Furthermore, the government’s Renewed Hope Homeownership Strategy offers rent-to-own options at 7 percent interest over 30 years, another step toward accessibility. What remains is integration and scale.
To bridge the gap, Nigeria must, first and foremost, transform NHF into a CPF-style institution (mandatory), with universal contributions from both employees and employers, creating a permanent fund from which Nigerians can tap into mortgage financing.
Standardise and simplify processes, and align mortgage origination, foreclosure, and administration across states, emulating NMRC’s push for uniform standards and mortgage bonds.
Also, amplify funding; fulfil the push to increase the housing budget to N500 billion annually, enabling the broad rollout of affordable housing across states and local government areas.
Above all, leverage partnerships – international tools like the Shelter Afrique Development Bank’s N50 billion commitment and innovative credit vehicles such as CrediCorp, designed to broaden credit access.
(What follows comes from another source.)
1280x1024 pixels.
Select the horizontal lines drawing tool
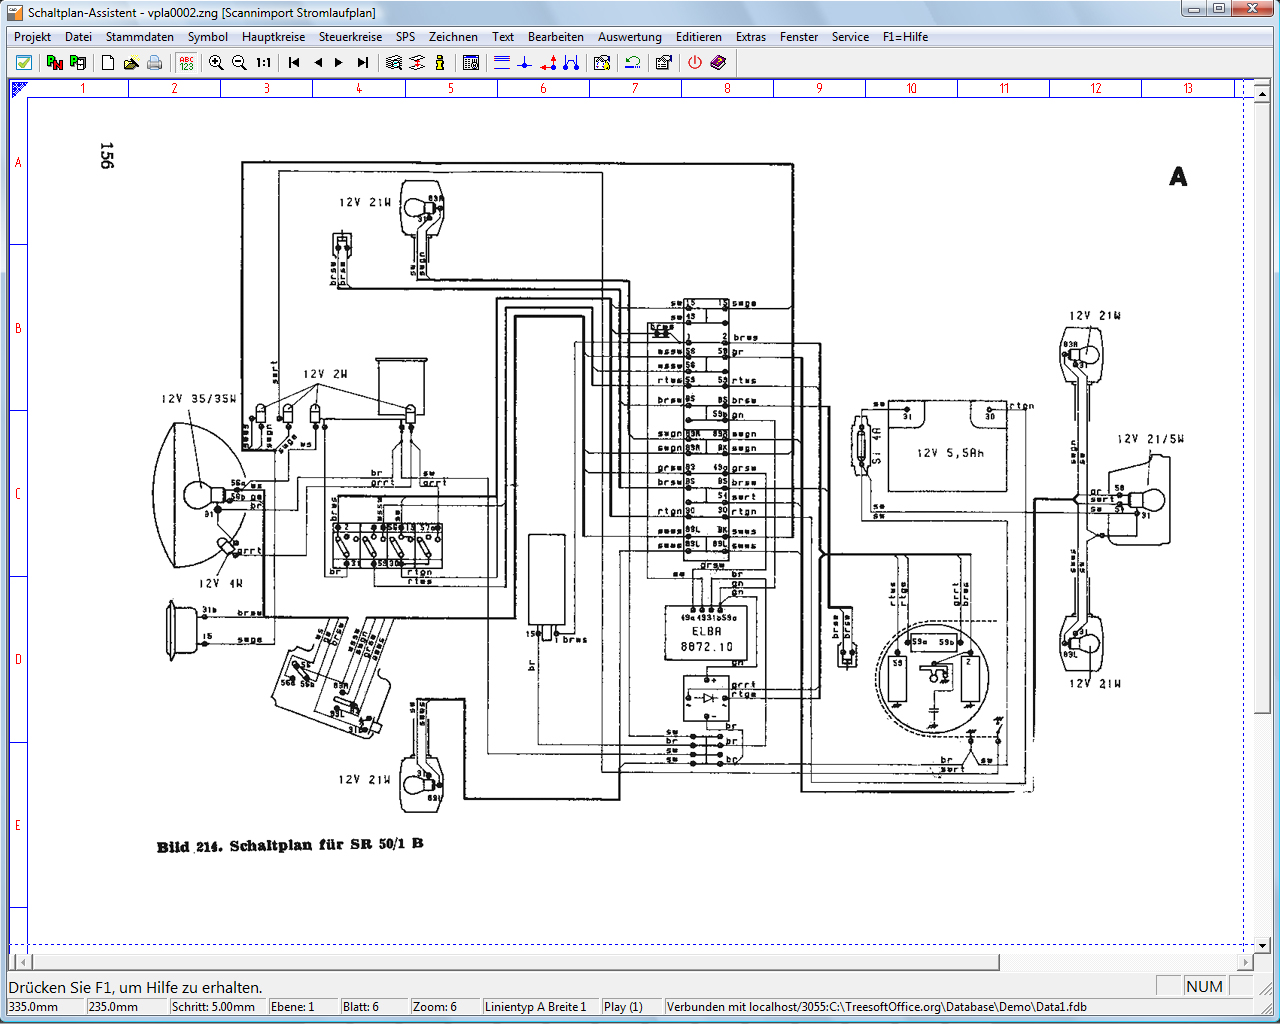point(502,62)
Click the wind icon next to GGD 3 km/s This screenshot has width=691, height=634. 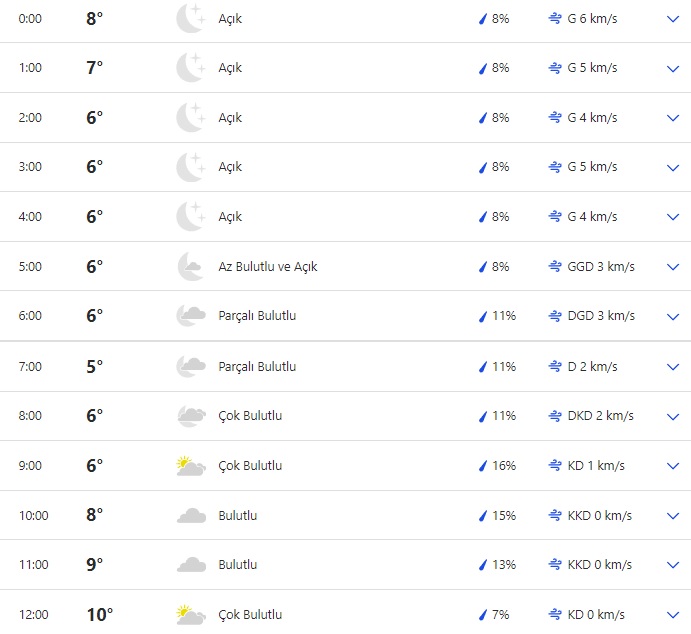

Singapore’s model is not a miracle; it is a product of institutional discipline, fiscal commitment, and public trust. In our cities and slums, echoes of those successes exist: one Reddit contributor suggested, “Nigeria needs Singapore-style construction programmes: acquire slums by decree… build cheaper high-rise families… sell at subsidised rates.”
That vision resonates deeply, especially when paired with a CPF-like instrument that makes homeownership predictable, affordable, and equitable.
Of course, Nigeria’s complexities are distinct. We must navigate a more dispersed economy, informal employment, income volatility, and governance challenges. But the core principle holds: pooling national savings toward a shared goal – housing – is both achievable and transformative.
Implementing this requires legislative clarity, regulatory oversight, and widespread awareness. The proposed Real Estate Regulatory Authority, recently affirmed during the 2025 sector retreat, could function as this system’s steward, overseeing contributions, disbursements, standards, and transparency.
Nigeria’s mortgage system will not grow merely through piecemeal loans or one-off projects. It must evolve into a credible, contributory, federally backed mechanism, one that securitises savings, expands access, stabilises interest, and catalyses mass homeownership. Singapore did it by design. Nigeria can do it by commitment.
The Renewed Hope Agenda is not just about building homes. It is about building futures. By adapting Singapore’s model, through NHF reform, robust funding, institutional backing, and unified regulation, we can ensure that every Nigerian who dreams of a home has a viable path to make it real.